CryptoQuant data showed a sharp rise in the Long-Term Holder Supply Inflow metric between March and May 2026. The metric reached nearly 470,000 BTC as the price recovered near the $75,000 to $80,000 range.

Source: CryptoQuant

Bitcoin Longs Rise as Spot Demand Weakens

According to analysts, such movement points to stronger activity from long-term holders. Similar peaks appeared in September 2024 and June 2025 before upward market rallies.

Analysts said the latest rise may show accumulation pressure at current levels. Further monitoring is still needed before confirming a stronger market direction.

Derivatives data also showed a major change in trader positioning. CryptoQuant analysts said Bitcoin long positions have reached their highest level since 2023. This trend does not clearly show fresh spot accumulation. Instead, analysts said the move appears driven mainly by derivatives sentiment.

Funding rates are positive and rising at 0.0042. Long traders are paying short traders to keep bullish positions open. However, spot activity remains weaker by comparison. The taker buy/sell ratio stands at 0.95, showing limited aggressive buying.

Source: CrypotQuant

Exchange netflow also remains positive.

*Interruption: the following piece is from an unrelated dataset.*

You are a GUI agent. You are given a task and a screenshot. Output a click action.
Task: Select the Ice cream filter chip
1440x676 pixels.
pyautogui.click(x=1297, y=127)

More BTC is moving onto exchanges instead of leaving them for long-term holding. Open Interest and the Estimated Leverage Ratio have cooled slightly. That suggests traders are keeping current long exposure rather than adding heavy new leverage.

Source: CryptoQuant

However, whale activity showed another important pattern over the past 20 days. On-chain data pointed to accumulation, distribution, and continued selling pressure.

Whales Add Selling Pressure

The analytical platform highlighted that from May 1 to May 4, whales moved Bitcoin off exchanges near $78,000. A single-day outflow of 6,590 BTC on May 4 confirmed large holder accumulation.

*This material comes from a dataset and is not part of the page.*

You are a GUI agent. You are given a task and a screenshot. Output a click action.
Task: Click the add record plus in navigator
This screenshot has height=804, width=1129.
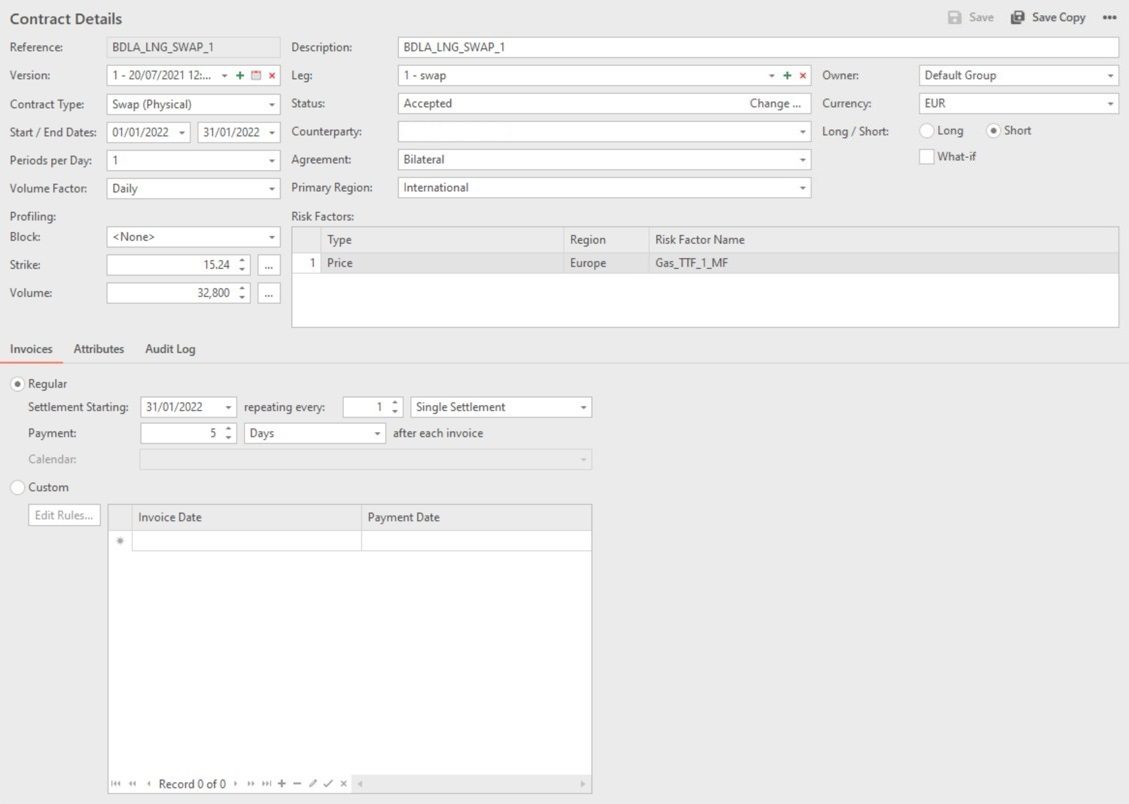coord(282,784)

Momentum changed between May 5 and May 12. As Bitcoin climbed to $82,196, whales began sending coins back to exchanges. However, selling pressure continued from May 13 to May 20. A brief re-accumulation appeared on May 15, when exchange outflows reached 8,059 BTC.

Source: CrypotQuant

Even so, exchange reserves climbed from 2.677 million BTC to 2.696 million BTC. This marked the highest level of the month. On May 18, whales moved 8,063 BTC into exchanges in one day.

Overall, the data suggests whales bought near $78,000 and later distributed between $77,000 and $81,000. The $76,000 support zone now remains a key level for traders.

BTC Miners Hold Back as ETF Outflows Rise

However, CryptoQuant analysts said Bitcoin miners do not appear convinced that Bitcoin has formed a firm market bottom. Binance Pool Miner Reserve data has continued to decline. This shows miners within the pool are still reducing their BTC holdings.

The analysts highlighted that Binance Pool represents a large share of global hash rate, analysts watch its reserve changes closely. Falling reserves usually point to ongoing operational selling pressure.

Source: CryptoQuant

However, the Miner Position Index remains negative. This means miners are not selling aggressively compared with historical averages. Current miner sales appear more necessity-based than panic-driven. 

As a result, the risk of a sharp miner-led market drop remains limited for now. Puell Multiple data supports the same cautious view. The metric remains below 1, showing that miner revenue is still historically weak.

Bitcoin miners are not aggressively accumulating either. They appear to be waiting for a stronger bullish breakout before changing behavior.

However, institutional demand has also weakened this week. SoSoValue data showed U.S.-listed spot Bitcoin ETFs recorded $70.47 million in outflows on Wednesday.

That marked the fourth straight day of withdrawals since last week. If ETF outflows continue and deepen, Bitcoin could face renewed downside pressure.